What the advertisements don’t say is that the very reforms advocated virtually never limit the rights of corporations to sue competitors for losses resulting from the exercise of free enterprise. This applies to private executives and public servants, as well.
For example, according to the Center for Justice and Democracy:
In 1999, George W. Bush sued Enterprise Rent-A-Car over a minor fender-bender involving one of his daughters in which no one was hurt. At the time, his daughter’s driver’s license was suspended.
Also in 1999, Senator Rick Santorum (R-Pa), an advocate for tort reform, supported his wife’s medical malpractice lawsuit for $500,000 against her chiropractor.
In 1995, Representative Mark Flanagan (R-Fl), a major force behind severe tort restrictions that were enacted in Florida in 1999, sued both the day care center his daughter attended and the manufacturer of a jungle gym after his daughter fell from the set and broke her leg. He quickly and quietly settled the case as elections approached.
In the early 1990s, Anheuser-Busch sued a small publishing company, and won the case, over a parody advertisement of one of A-B’s products. Anheuser-Busch still paid the publisher $10,000 for the negative and paste-up sheet of the ad and all remaining copies of the magazine.
In 1990, Eastman Kodak Company sued Goodyear Tire and Shell Oil for patent infringement over a process that increased the molecular weight of polyester. The jury awarded Kodak and its co-plaintiff $12 million.
Major corporations like Exxon support laws to limit the ability of average consumers to sue their insurance companies when those companies unfairly deny claims.
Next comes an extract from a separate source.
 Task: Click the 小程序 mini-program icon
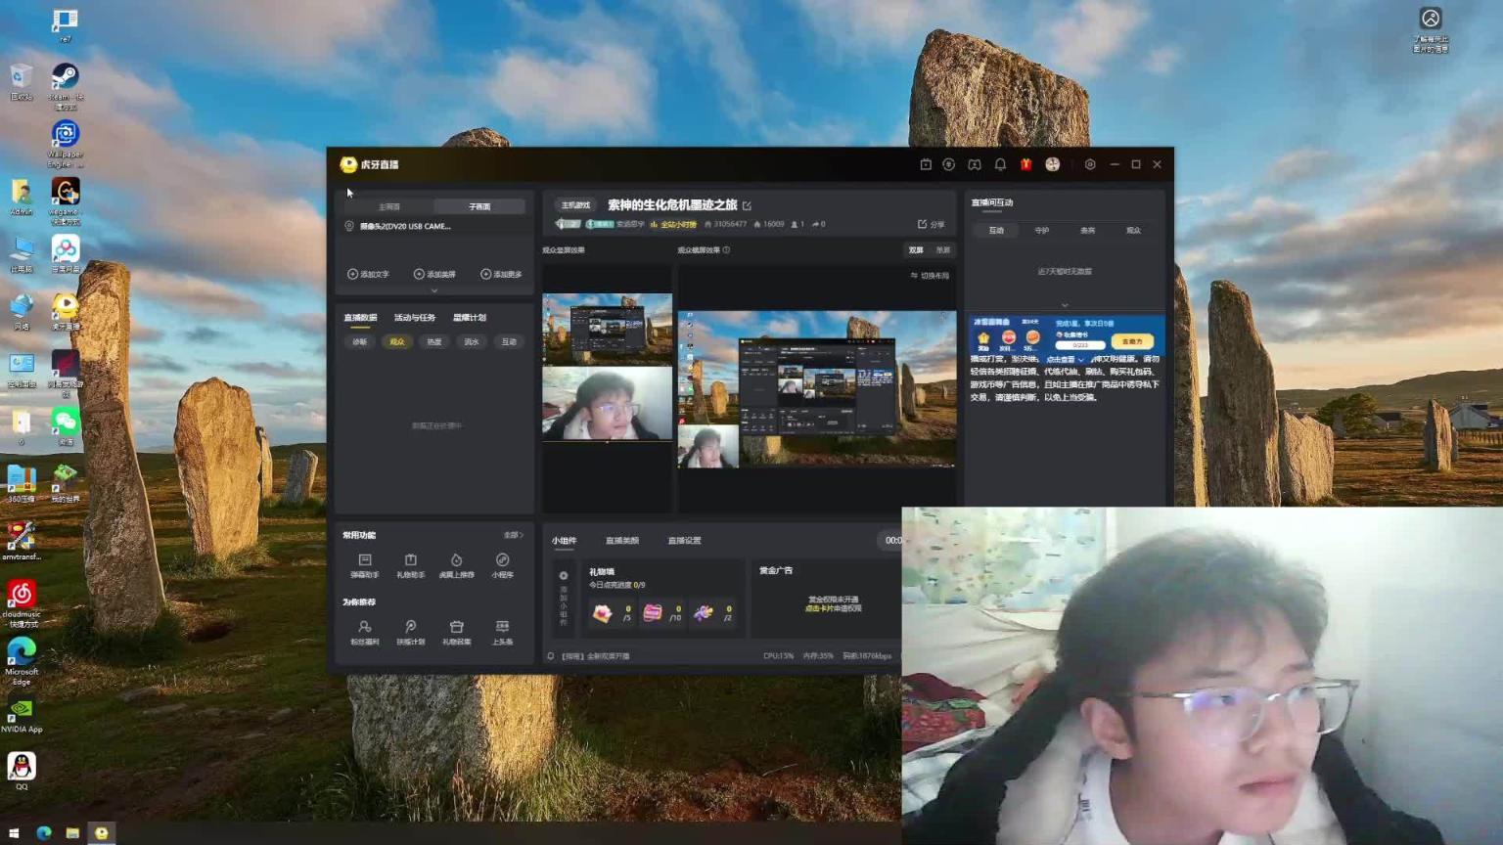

But when Lloyds of London refused to pay Exxon $250 million for losses it suffered as a cargo owner resulting from the Valdez oil spill in Alaska, Exxon did what all consumers should have the right to do. Exxon sued its insurance company. In this case, Exxon won.
Even more recently, the U.S. Supreme Court ruled that state employees with disabilities cannot sue for damages for violations of the Americans With Disabilities Act. This ruling created a new shelter of immunity for the states from the reach of federal civil rights law.
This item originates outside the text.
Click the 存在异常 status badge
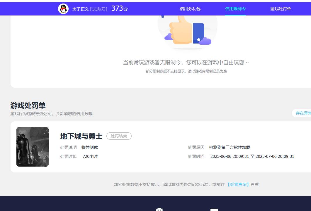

On the other hand, at the local level, District Judge Nikki Clark recently overturned the 1999 Florida Tort Reform Law, much to the regret of House Speaker Tom Feeney (R-Oviedo). Pined Feeney about the law his bud, Representative Flanagan, helped pass: “The Florida Legislature worked diligently to balance the interests of the protection of individuals to access redress of complaint in Court, with the interest in growing our businesses, generating economic health and creating jobs.”
Which “individuals” interests was Rep. Feeney and the legislature trying to protect?
Torts are not responsible for corporate mismanagement and incompetence or for medical malpractice and negligence. Reform advocates such as George W. Bush, Jeb Bush and Representatives Feeney and Flanagan would argue, however, that it is because of torts that mismanagement, incompetence, malpractice or negligence occur - due to fiscal constraints on corporations that result from excessive damage awards.
But their circular, chicken-or-the-egg argument is nothing more than manipulative device to avoid the core issue of maintaining every consumer’s right to seek “redress of complaint in Court.”
No ill wishes intended, but what if one of the individuals fighting so strongly for reforms suddenly found himself or herself or a family member incapacitated, on life support, or worse.
What if their medical bills were mounting into the hundreds of thousands, even millions of dollars, or their survivors were seeking compensation as a result of malpractice, incompetence or negligence.
Where then could they turn if the very laws they helped amend or abolish were no longer available?